I know you're crying for the inconvenienced critics, but before you jump down my throat, please don't forget it's a job, not just a hobby, and that we have deadlines to juggle -- last-minute reviews are not only a pain in the keister but also not always written as carefully or thoughtfully as when we're given enough time to digest a film, which does a disservice both to the film and to readers.

This is the case with Lionsgate's new film Killers, starring Ashton Kutcher and Katherine Heigl, as Christy Lemire at the Associated Press points out. Lionsgate's official stance is that the company is banking on word of mouth buzz via social networking and, one might assume, a media campaign that includes plenty of advertising and talk show appearances. Their official statement is as follows:
"We want to capitalize on the revolution in social media by letting audiences and critics define this film concurrently... In today's socially connected marketplace, we all have the ability to share feedback instantly around the world. In keeping with this spirit, Lionsgate and the filmmakers want to give the opportunity to moviegoing audiences and critics alike to see Killers simultaneously, and share their thoughts in the medium of their choosing. We felt that this sense of immediacy could be a real asset in the marketing of Killers."

Kutcher will no doubt be flogging the flick on his popular Twitter feed, and also plans to film the first 13 minutes of a screening himself to convince fans that they'll dig it. (If he actually does it, how's it going to go over with Lionsgate? I'd like an official statement on that.)

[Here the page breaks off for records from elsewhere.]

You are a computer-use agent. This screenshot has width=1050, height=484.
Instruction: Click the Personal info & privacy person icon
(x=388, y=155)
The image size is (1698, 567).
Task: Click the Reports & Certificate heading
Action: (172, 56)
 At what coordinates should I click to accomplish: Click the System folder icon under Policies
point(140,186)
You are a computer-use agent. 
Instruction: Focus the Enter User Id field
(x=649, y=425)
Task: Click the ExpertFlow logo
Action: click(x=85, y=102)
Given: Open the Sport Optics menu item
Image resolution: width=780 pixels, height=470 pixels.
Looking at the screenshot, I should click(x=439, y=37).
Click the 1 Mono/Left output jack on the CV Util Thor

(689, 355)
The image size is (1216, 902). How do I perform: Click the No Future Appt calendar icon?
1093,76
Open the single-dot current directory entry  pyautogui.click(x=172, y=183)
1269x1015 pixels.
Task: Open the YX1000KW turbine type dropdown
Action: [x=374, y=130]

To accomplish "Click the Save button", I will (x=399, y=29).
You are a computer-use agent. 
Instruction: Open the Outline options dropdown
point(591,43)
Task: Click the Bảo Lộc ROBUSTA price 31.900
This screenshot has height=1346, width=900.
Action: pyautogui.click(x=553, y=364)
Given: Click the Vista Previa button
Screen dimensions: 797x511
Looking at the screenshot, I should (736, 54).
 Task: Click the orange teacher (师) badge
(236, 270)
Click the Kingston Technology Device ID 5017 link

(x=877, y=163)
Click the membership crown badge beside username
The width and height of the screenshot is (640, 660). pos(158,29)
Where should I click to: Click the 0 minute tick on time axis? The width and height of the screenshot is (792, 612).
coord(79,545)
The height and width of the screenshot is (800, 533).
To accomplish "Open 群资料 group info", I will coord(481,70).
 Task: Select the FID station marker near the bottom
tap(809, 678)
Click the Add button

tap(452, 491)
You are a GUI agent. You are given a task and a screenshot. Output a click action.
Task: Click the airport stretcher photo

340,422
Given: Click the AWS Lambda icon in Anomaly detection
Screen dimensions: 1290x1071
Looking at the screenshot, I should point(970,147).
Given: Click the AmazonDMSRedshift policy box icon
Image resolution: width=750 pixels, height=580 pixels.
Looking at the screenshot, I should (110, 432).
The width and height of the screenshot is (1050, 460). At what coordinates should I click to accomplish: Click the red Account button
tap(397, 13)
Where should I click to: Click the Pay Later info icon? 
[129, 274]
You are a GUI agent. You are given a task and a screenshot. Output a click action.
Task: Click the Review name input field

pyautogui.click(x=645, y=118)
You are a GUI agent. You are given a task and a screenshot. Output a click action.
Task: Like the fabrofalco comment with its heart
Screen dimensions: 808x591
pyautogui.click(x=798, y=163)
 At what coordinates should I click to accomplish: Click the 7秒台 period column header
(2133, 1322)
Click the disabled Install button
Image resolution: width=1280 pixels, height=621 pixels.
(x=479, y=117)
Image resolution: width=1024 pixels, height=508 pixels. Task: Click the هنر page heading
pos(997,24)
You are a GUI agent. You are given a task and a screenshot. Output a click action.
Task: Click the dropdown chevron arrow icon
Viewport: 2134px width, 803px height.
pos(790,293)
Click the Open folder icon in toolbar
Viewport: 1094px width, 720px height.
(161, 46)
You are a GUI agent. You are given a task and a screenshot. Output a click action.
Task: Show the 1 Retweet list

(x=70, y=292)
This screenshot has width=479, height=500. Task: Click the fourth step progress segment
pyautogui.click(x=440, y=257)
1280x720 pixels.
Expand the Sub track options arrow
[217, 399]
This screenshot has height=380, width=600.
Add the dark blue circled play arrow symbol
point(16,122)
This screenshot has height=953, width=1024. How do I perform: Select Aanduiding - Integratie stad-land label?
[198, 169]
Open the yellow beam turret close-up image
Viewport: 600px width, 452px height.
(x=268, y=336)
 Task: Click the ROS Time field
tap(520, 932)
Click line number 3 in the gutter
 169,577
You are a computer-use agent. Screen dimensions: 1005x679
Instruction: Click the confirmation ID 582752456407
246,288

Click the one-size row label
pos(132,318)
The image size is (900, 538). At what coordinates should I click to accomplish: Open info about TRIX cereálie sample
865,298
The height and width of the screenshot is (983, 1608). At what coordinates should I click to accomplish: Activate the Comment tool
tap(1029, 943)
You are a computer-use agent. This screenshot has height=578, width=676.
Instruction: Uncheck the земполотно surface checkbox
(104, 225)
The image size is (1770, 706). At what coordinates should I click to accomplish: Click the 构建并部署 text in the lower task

The real question is, of course, whether or not marketing moves like this affects a movie-goer's decision to see Killers when it opens. Obviously, there will be folks who plan to see it no matter how it's reviewed, if at all, and there are many more who don't read reviews at all. But what about those on the fence? Is this something that matters to anyone outside of the insular world of movie journalism, or are we the only ones who take notice? Because in the end, that's what it really comes down to: the people buying the tickets. So, what do you think? Are you planning to see Killers? Does this in any way affect your decision?